Come to the Window
April 1918, Elizabeth Frame murders her new husband, Everett Dewis, hours after the wedding. Parrsboro, Nova Scotia, is a small fishing community by the Bay of Fundy, where journalist Tobias Havenshaw has been dispatched to report on the hearing.
Elizabeth is tall and “slim as a Christmas candle.” Wearing her wedding dress to her hearing, her “speech can seem like a pastiche of antiquities” as the judge halts the hearing to search for a dictionary. She describes the evening when, following their marital activities, she looks out on Parrsboro Harbor at a whale washed up on the beach and says, “come to the window.”. He wants to wait until morning, so she shoots him. Then Elizabeth drops a bombshell on the stunned court – weeks before marrying Everett, she married Oscar Asch in Halifax and now carries his child. Oh, and he gave her the wedding dress she wears. The hearing is interrupted by an explosion as the whale is dispatched with explosives. This hearing, very entertaining but resolving nothing, has been suspended when Elizabeth and the stenographer, Peter Lear, go on the lam.

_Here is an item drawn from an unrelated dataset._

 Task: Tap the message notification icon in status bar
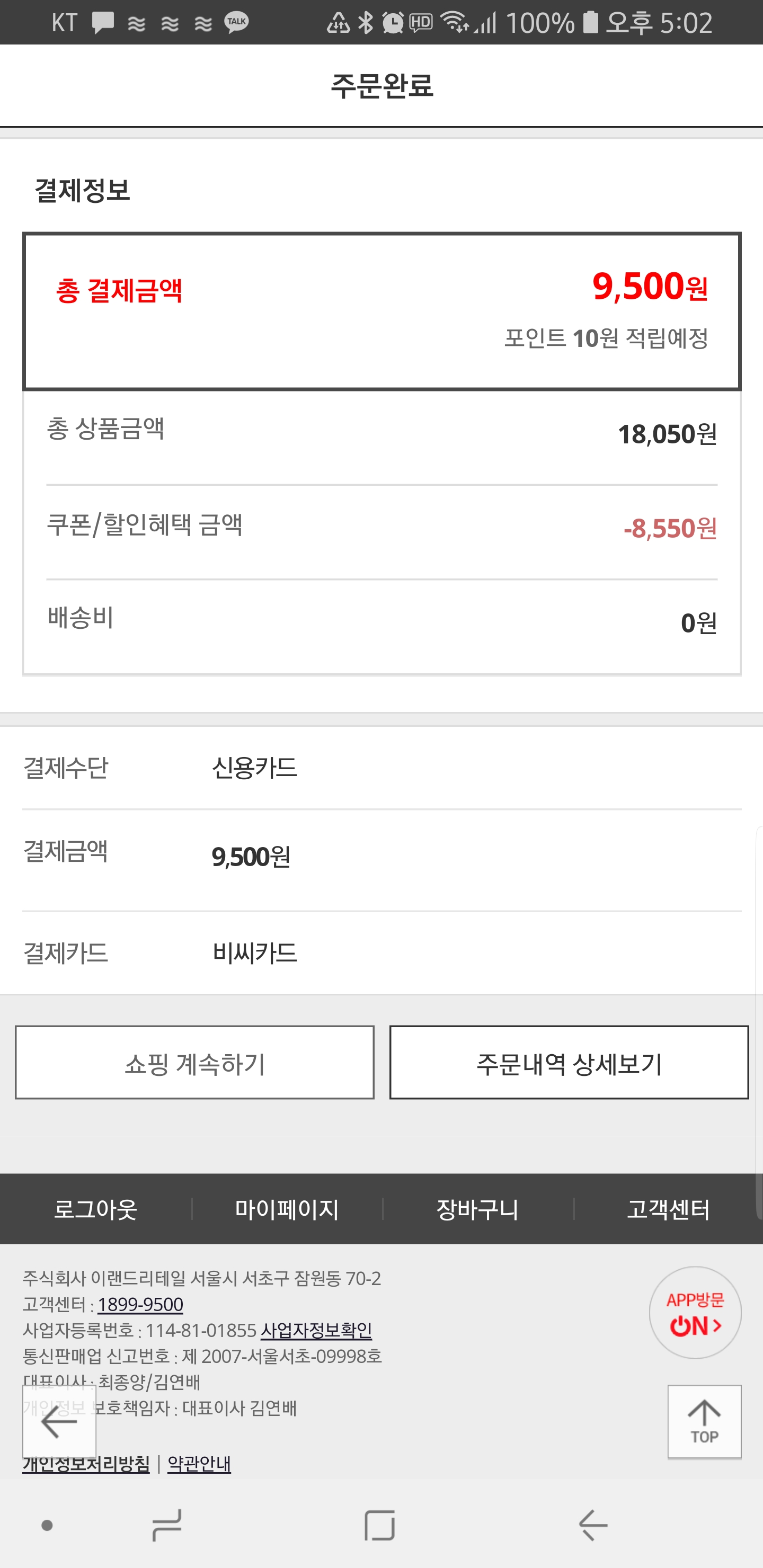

While we check in periodically on Elizabeth and Peter, it is primarily Tobias’s story that threads throughout the novel with the final year of WWI and the raging Spanish flu as a backdrop. His wife, Amelia, arrives home from France, where she has been in working as a surgeon at the front; she continues working as a doctor in Halifax doing restorative surgeries on soldiers and battling the flu epidemic. Amelia and their marriage are very modern – too much for the time. But their relationship is so loving and delightful, and their banter has an exuberant energy. We meet many quirky characters whose uniqueness brings amusement to a story rich in language and description. A delightful, heartwarming novel.